Combining Answers from
heterogeneous Web Documents
for Question Answering
Abstract. Currently, the information of the World Wide Web is mainly accessed with search engines. Recent studies showed that the usual keyword-in-context lists are not always the best choice for presenting the results. Additionally, an increasing amount of people uses search engines, without knowing how to formulate good queries. This master thesis therefore describes the design and implementation of a question answering system that generates a summarized answer for open-domain natural language queries. The system aims to increase the quality of existing systems by using heterogeneous documents from Wikipedia, Yahoo! Answers and Frequently Asked Questions.
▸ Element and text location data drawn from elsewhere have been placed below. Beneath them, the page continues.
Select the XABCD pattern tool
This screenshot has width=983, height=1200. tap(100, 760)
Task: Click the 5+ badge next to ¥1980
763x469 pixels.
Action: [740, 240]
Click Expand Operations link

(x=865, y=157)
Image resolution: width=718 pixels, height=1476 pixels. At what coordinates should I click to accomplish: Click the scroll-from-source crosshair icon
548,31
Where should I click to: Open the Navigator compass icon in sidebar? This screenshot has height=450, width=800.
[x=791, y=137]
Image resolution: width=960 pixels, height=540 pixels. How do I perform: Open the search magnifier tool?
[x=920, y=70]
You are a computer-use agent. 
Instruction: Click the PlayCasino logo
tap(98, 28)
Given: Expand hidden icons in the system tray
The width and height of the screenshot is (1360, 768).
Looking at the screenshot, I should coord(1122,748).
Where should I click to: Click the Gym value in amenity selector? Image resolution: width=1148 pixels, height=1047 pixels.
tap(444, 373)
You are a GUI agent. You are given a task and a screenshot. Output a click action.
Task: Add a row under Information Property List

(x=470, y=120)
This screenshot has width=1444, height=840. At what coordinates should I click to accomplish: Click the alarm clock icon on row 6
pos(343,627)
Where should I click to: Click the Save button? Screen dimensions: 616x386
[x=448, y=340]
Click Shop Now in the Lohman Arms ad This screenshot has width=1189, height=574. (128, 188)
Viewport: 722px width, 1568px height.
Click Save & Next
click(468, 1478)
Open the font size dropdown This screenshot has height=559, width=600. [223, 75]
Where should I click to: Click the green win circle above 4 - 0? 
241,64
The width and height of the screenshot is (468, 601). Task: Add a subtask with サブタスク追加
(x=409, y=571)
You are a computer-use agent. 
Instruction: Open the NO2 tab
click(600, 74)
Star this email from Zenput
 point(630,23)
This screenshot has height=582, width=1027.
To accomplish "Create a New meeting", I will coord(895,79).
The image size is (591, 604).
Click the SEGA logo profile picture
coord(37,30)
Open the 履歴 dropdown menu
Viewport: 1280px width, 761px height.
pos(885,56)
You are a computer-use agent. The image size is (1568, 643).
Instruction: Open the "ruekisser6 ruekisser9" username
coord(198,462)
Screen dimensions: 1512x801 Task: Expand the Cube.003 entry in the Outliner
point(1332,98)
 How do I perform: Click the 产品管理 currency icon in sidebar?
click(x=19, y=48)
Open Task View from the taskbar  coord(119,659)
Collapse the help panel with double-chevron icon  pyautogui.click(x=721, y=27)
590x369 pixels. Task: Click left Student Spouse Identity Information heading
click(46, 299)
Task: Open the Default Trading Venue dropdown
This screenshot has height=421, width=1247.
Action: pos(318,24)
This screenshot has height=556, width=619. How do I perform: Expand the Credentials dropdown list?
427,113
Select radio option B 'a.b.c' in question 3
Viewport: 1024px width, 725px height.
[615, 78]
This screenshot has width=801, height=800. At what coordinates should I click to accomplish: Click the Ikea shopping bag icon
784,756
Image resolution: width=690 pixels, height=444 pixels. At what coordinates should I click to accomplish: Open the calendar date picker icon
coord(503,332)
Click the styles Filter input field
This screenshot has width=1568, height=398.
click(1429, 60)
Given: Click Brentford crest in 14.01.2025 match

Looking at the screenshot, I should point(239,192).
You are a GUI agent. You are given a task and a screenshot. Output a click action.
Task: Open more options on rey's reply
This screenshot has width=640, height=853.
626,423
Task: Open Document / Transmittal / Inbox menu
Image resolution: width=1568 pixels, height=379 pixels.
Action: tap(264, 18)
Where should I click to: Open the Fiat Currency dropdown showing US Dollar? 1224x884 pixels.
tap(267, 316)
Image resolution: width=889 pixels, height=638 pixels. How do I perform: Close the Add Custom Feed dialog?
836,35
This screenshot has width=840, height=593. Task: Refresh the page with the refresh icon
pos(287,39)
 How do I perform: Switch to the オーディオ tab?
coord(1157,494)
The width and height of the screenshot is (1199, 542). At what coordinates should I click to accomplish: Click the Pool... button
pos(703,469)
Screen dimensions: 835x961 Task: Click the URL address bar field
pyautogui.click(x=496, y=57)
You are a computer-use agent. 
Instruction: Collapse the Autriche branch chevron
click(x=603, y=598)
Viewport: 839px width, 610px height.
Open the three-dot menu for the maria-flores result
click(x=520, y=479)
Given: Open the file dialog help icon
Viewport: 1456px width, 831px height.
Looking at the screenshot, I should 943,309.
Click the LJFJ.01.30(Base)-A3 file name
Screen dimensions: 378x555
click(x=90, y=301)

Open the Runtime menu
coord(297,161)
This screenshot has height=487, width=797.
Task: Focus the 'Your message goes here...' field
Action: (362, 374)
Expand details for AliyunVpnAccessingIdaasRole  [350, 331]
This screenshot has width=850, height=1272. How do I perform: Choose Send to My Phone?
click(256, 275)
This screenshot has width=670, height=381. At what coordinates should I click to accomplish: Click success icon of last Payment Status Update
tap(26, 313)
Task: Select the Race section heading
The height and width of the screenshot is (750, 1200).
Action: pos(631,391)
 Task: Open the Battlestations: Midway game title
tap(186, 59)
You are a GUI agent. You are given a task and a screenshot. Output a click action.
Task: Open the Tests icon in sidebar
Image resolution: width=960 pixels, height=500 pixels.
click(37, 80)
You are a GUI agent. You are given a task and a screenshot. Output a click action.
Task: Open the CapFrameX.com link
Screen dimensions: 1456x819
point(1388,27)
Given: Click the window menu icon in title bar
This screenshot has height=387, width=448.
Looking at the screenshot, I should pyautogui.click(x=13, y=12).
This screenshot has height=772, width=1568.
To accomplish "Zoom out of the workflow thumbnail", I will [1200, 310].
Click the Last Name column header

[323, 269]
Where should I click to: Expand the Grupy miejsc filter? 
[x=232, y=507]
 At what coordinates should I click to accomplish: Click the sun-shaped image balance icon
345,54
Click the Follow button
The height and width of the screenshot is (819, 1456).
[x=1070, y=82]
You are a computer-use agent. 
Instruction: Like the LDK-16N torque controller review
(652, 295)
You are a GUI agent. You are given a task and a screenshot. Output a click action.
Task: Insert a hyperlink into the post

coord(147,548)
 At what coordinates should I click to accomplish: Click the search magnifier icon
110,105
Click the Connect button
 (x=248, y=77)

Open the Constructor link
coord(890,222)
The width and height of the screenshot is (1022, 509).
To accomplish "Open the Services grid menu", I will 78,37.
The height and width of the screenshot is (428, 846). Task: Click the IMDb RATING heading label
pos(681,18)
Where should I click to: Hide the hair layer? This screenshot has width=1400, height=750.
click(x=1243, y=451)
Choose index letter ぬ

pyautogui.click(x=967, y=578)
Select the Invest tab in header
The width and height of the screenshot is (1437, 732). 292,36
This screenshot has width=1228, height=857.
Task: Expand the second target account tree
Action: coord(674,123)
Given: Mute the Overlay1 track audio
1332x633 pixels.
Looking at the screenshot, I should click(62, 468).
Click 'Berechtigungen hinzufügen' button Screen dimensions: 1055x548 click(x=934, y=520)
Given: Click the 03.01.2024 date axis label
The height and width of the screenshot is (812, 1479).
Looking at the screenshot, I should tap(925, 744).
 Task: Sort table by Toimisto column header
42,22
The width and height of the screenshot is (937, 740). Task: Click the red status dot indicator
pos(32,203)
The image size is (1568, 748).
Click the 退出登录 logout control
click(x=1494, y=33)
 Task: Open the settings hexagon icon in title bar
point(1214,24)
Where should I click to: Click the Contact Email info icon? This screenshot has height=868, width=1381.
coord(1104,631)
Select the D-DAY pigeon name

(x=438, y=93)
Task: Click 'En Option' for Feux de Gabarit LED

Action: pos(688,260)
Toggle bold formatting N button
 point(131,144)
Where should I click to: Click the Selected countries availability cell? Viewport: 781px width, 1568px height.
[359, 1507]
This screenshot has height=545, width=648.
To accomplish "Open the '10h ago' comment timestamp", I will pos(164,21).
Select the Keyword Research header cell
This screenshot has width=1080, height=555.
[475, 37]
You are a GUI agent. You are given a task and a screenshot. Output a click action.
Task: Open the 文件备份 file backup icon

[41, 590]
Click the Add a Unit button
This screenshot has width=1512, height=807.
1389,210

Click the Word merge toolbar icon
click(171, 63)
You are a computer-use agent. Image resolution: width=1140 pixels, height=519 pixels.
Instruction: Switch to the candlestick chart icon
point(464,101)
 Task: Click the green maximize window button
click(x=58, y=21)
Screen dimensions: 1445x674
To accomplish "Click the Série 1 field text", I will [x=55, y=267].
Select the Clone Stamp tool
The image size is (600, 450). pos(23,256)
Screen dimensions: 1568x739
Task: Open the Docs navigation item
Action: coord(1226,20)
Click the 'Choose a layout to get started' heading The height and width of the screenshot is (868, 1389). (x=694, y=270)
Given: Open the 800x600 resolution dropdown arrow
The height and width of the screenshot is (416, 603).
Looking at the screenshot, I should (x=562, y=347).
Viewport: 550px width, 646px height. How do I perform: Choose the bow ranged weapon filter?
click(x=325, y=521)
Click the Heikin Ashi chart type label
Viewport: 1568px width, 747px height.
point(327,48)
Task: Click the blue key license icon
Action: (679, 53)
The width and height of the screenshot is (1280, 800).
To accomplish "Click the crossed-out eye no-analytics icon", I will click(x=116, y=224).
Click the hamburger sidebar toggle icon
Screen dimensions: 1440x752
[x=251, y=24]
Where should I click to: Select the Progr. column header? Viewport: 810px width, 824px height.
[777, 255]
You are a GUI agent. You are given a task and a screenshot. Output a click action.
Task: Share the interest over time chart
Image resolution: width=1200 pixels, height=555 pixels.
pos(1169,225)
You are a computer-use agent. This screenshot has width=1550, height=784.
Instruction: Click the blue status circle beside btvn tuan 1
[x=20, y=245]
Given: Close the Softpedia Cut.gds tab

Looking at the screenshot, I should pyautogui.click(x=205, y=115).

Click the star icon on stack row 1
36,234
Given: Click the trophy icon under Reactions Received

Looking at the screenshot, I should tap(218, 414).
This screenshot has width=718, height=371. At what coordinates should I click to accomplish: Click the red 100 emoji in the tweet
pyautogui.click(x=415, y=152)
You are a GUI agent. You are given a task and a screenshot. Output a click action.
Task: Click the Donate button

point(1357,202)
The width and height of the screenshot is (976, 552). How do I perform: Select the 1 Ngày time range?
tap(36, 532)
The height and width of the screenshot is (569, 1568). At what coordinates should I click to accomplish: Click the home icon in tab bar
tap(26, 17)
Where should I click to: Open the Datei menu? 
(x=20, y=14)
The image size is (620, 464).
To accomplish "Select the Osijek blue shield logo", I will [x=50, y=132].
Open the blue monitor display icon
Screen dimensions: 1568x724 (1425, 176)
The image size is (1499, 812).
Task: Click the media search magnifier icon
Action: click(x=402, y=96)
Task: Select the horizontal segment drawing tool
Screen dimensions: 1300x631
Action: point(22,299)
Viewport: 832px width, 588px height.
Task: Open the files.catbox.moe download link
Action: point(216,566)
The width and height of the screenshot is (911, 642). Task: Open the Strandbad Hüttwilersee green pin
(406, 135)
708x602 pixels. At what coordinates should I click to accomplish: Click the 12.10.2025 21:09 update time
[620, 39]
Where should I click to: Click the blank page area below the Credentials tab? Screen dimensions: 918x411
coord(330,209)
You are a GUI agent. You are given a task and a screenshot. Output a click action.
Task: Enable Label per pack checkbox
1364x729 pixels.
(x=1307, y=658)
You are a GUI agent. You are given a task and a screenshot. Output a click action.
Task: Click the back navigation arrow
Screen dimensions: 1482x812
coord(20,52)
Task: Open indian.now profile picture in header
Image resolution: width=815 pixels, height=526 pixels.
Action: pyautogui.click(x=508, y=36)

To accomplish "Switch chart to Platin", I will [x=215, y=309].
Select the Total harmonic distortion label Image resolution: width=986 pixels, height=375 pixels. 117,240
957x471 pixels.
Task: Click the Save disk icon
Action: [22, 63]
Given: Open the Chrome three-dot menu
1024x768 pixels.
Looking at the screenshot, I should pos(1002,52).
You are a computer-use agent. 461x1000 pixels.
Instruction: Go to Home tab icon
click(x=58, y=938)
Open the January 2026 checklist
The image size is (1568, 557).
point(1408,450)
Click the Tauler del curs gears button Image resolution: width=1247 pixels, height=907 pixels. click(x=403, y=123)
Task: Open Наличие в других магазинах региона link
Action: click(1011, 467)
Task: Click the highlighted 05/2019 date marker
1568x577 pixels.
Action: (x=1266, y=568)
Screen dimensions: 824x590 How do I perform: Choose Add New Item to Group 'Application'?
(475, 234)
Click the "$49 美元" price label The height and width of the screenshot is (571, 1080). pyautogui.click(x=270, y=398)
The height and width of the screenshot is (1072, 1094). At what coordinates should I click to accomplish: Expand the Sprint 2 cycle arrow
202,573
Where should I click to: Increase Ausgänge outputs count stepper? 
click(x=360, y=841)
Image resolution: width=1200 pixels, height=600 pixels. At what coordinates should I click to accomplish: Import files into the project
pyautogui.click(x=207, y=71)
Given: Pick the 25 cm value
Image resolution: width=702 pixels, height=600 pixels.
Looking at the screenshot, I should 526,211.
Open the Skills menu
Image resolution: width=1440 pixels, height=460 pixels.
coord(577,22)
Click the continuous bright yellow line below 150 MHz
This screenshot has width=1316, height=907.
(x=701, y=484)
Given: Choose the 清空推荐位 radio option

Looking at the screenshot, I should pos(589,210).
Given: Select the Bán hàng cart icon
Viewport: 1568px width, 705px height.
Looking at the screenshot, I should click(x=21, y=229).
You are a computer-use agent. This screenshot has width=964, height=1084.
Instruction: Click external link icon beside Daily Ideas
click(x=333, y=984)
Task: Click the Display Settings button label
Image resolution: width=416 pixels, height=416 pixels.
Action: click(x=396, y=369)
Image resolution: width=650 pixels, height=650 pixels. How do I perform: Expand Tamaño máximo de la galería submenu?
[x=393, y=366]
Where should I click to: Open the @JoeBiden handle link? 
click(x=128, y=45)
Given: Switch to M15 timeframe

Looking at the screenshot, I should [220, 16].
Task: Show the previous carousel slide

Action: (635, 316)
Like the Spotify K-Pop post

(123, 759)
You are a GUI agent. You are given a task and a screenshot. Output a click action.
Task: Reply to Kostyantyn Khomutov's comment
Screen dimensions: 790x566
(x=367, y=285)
Three main tasks have been identified: The first is passage extraction, which relies on semantic similarity and Hidden Markov Models for identifying irrelevant passages. Passage extraction obtains an average precision of 98% and recall of 81%. The second task calculates different clusterings for assigning a topic to each document. The best results have been found by combining k-means and Newman’s community clustering, which results in an average clustering purity of 88%. The final step combines three different rankings and selects the top ranked sentences for composing the summary. Besides the textual summary that is particularly useful for answering definition questions, a list of frequent n-grams and URLs is created to support also factoid and list questions. While working with heterogeneous data, combining different approaches has been observed to be crucial for benefiting from the individual advantages and alleviate differences in format, length, style, focus, relevance as well as problems of ambiguity and redundancy within the documents.
An evaluation of the resulting summaries has been done by comparing the system’s ROUGE scores with the two systems MEAD and START. User-generated answers from ask.com and Answerbag are used as a reference corpus. The evaluation shows that the system obtains the highest F-measure scores and leads to overall useful summaries. A t-test showed that the system’s ROUGE score improvements are significant.